Does the US Army shop there, post-Iraq, end-of-aggressions?
Tacking on History
I discovered that I had not transfered all my old blog before deleting it off the server. I showed my boss the WayBack machine at Archive.org and thought to look in on my old stomping/griping ground “mytorontoapartment.com”. I am sitting here at work, slowly adding to the archives. Feel free to scan them. I’ve had to edit them slightly only for broken links and long gone images. So no ‘unfeasably larged testicle raccoon animated GIF’ anymore. Sorry.
My first day without a job. I went in and cleaned out my desk and handed over the keys. It felt good. Last night was a good fun bar shift. Near the end there were 9 guys around my bar and some of them I have had sex with (and would again) and the others I would have liked to. At one point I had a guy with a huge foreskin kneeling on top of my bar, serving shooters out of it. Here’s a tip for you bar-going types: If the bartender buys you a drink, don’t tell him you find the busboy attractive. A guy did just that to me after I bought him the drink. I then put on my best liar-face and proceeded to explain that the busboy was a female to male transgender and if you didnt believe me, look at the eyes and hands. Oh, and ask him outright, he’s very very proud of being transgendered. I then stirred the pot more by going over to the busboy and saying “That guy at the end of the bar likes you…he wants to know your background.” So the busboy went over and struck up a conversation. You should have seen the guy’s eyes as he went from the busboy’s face, hands, hairy forearms, back to his face…looking for any signs of femininity. I will miss that job.
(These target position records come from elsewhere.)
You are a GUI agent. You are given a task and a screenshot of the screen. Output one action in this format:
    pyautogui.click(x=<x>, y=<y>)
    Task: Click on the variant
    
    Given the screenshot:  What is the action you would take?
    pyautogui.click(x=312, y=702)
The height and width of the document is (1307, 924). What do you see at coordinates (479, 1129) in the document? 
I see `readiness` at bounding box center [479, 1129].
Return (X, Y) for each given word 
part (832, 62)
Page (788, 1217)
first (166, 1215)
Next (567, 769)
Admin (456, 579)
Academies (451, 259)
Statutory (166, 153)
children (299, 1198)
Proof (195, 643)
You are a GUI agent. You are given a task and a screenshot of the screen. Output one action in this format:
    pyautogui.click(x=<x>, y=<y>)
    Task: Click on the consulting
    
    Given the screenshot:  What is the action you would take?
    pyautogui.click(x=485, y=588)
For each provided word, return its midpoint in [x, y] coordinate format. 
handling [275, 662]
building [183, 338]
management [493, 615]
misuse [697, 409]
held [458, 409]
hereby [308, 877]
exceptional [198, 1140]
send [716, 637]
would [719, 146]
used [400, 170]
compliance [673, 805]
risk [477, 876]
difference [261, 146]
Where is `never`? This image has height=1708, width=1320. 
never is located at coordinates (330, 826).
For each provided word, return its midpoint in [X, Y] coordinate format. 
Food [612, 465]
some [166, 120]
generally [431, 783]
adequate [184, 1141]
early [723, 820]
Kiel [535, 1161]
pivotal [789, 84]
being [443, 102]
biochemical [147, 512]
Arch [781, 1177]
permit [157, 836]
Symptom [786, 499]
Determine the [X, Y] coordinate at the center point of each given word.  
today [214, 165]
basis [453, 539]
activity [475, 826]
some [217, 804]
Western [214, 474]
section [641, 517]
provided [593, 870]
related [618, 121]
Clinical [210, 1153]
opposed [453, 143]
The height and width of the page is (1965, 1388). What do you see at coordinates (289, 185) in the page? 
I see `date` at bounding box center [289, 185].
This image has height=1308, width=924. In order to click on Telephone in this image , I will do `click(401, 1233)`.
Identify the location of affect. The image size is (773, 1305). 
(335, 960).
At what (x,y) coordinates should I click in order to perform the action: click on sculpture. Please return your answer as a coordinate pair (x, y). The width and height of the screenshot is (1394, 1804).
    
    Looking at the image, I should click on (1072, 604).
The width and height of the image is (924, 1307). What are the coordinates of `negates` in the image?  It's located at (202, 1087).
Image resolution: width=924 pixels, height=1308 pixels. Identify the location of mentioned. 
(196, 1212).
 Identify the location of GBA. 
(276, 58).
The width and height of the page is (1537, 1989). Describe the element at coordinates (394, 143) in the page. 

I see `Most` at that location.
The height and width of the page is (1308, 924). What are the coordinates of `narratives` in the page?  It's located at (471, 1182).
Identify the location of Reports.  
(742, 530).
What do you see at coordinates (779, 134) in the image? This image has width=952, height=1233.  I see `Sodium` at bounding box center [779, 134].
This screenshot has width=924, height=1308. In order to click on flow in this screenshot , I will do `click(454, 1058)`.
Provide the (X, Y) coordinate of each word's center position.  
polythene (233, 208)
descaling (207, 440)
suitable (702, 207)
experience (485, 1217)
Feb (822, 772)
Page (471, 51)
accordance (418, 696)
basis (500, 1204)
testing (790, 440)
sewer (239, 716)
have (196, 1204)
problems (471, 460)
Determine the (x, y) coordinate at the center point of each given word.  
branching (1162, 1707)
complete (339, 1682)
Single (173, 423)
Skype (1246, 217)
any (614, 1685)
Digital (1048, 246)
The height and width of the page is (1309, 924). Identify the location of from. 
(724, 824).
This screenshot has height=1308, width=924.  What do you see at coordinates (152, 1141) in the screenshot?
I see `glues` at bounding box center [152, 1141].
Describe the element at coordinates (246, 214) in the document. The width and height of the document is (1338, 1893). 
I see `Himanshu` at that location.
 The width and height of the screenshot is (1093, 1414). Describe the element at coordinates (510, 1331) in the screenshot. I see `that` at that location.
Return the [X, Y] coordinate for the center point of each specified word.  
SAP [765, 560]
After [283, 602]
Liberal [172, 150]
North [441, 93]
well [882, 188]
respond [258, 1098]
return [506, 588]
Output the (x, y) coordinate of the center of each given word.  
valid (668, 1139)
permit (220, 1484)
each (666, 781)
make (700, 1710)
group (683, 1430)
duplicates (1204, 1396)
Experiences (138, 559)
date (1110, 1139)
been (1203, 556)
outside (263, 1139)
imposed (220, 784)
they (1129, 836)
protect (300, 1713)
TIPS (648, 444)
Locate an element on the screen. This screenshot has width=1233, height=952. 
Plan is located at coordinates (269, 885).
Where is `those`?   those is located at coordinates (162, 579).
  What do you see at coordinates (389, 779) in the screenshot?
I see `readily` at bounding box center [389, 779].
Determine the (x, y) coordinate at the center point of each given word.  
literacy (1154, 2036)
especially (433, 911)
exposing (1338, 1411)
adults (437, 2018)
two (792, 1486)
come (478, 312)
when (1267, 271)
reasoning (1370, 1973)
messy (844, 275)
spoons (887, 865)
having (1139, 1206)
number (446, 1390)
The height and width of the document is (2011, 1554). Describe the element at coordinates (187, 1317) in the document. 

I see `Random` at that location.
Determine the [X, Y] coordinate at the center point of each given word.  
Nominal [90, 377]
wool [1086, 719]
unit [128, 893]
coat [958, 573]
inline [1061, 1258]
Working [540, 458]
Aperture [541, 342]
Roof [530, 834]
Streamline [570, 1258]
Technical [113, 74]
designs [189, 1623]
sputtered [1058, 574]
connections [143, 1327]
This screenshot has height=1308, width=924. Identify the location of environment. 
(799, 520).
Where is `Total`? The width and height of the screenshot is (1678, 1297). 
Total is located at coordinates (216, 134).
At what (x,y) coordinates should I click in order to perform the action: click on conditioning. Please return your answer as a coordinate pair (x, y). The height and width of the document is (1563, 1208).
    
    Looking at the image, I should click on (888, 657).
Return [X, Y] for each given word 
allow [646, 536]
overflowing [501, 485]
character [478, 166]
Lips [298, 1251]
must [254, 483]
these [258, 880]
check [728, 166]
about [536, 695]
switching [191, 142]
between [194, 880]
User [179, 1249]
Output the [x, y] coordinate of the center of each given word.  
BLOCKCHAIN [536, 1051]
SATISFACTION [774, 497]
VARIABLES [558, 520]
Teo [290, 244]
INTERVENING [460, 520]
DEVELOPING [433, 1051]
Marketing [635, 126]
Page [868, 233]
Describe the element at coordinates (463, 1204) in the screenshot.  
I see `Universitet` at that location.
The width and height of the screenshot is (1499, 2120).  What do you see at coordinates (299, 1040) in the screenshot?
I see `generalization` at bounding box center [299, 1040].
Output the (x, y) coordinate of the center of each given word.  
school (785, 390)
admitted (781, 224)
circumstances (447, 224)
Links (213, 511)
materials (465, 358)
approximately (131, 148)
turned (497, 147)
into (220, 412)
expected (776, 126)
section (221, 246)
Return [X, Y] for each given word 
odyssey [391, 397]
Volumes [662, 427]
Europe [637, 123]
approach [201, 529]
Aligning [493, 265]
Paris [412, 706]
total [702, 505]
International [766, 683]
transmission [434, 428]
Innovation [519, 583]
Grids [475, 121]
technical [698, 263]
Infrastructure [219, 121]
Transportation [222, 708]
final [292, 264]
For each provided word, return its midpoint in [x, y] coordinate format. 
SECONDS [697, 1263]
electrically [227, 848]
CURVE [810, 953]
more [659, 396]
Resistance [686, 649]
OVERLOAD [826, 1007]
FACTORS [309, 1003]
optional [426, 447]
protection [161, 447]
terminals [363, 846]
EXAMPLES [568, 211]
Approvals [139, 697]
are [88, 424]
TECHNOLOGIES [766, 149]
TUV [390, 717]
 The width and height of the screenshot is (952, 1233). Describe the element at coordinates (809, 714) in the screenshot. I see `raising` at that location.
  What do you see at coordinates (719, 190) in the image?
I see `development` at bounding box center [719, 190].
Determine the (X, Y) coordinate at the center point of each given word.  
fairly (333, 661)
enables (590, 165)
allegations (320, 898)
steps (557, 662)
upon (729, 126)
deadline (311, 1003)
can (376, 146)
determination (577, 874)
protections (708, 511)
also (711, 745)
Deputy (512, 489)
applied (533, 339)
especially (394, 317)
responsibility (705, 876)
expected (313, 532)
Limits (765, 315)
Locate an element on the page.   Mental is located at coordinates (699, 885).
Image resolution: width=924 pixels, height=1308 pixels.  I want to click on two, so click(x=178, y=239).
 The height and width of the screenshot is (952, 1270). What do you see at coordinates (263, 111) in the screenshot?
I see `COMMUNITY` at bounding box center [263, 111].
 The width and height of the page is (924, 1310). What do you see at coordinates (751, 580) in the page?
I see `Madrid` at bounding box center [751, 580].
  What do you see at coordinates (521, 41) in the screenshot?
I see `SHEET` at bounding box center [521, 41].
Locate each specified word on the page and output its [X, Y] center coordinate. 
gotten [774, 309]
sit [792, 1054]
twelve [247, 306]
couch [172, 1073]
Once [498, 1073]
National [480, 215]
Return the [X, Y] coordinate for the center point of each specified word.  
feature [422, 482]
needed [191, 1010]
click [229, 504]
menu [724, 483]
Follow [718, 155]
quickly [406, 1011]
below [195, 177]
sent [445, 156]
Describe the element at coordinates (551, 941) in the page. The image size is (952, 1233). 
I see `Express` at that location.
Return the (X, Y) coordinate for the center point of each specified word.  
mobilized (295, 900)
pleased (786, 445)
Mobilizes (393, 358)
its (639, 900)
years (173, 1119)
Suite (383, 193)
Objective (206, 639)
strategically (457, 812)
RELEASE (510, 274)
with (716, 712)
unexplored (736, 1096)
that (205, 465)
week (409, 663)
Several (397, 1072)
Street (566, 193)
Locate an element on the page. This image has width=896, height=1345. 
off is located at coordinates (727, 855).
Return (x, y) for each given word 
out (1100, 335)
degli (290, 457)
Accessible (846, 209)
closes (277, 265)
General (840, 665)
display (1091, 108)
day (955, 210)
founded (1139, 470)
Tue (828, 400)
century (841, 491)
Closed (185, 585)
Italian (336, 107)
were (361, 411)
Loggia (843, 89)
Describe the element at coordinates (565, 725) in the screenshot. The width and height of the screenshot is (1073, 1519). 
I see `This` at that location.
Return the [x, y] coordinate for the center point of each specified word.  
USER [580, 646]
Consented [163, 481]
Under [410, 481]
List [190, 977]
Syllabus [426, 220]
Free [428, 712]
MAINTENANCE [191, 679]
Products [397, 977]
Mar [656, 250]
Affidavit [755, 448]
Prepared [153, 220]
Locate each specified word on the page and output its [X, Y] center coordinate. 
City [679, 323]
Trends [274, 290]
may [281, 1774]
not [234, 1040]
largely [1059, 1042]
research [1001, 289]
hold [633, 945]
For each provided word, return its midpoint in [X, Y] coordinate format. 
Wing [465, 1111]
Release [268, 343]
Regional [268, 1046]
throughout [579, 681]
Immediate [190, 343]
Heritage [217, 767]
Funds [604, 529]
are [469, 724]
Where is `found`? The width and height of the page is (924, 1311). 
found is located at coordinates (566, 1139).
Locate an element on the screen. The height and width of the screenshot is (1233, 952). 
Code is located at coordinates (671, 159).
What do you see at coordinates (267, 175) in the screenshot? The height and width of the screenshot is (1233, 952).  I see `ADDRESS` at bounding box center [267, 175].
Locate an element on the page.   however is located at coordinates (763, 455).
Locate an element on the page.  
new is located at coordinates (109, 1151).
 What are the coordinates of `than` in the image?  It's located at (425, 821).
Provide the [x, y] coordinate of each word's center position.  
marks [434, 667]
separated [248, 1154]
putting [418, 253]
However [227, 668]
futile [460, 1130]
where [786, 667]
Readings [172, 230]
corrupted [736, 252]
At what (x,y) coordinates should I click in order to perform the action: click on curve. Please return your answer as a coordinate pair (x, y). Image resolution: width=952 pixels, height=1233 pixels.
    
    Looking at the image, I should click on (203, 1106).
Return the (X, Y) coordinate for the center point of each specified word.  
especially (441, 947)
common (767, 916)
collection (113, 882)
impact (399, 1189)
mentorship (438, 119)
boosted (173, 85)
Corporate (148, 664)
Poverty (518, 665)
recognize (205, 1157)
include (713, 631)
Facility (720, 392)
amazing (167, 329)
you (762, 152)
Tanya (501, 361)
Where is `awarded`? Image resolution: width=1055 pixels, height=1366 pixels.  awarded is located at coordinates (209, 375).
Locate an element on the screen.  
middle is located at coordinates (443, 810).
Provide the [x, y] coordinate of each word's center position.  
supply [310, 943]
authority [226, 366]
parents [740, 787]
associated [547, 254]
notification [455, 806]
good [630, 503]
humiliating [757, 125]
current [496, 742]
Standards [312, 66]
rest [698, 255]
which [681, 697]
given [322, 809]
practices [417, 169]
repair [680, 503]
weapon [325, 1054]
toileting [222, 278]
I went and saw Texas Chainsaw Massacre this evening. It was like watching a American Eagle Outfitters fashion commercial for the first 20 minutes and then BAM in walks R. Lee Ermey as the sherrif. Someone must have given him acting lessons after Full Metal Jacket because he pretty much stole the show, other than Jennifer Beal’s boobies.
My First Extra Gig
I went and saw Kill Bill this afternoon. It was impressive, action-packed, stylish and clever. Your basic Tarantino film. I recommend it to all who like anime, Japanese fighting movies, 70s pulp fiction, and Uma Thermin. Lucy Liu was ok, but she only had one good scene where she looses her cool. She could have had great acting but it was replaced by an anime hommage for her character set up and development. Gotta love the camera shot through the hole in the assasinated politician at the two escorts looking back and screaming. Brilliant. The only troubling thing I think about post-really-cool-movie elation is that most of the fight scenes weren’t really original. There was the decaps, the dismembs, and even the sword-over-the-head-kill-the-guy-behind-you-before-swinging-it-down-onto-your-opponent move. I wonder how many movies will be made with these Hong Kong wirefight moves? Like the slo mo/fast action pan in The Matrix, we will probably get tired of them and move on.
I just got a call. My first extra gig is on Prom Queen. The made-for-tv story of that guy who took his male date to the prom. Exploitation upon exploitation! Just give me the cash! This should be interesting.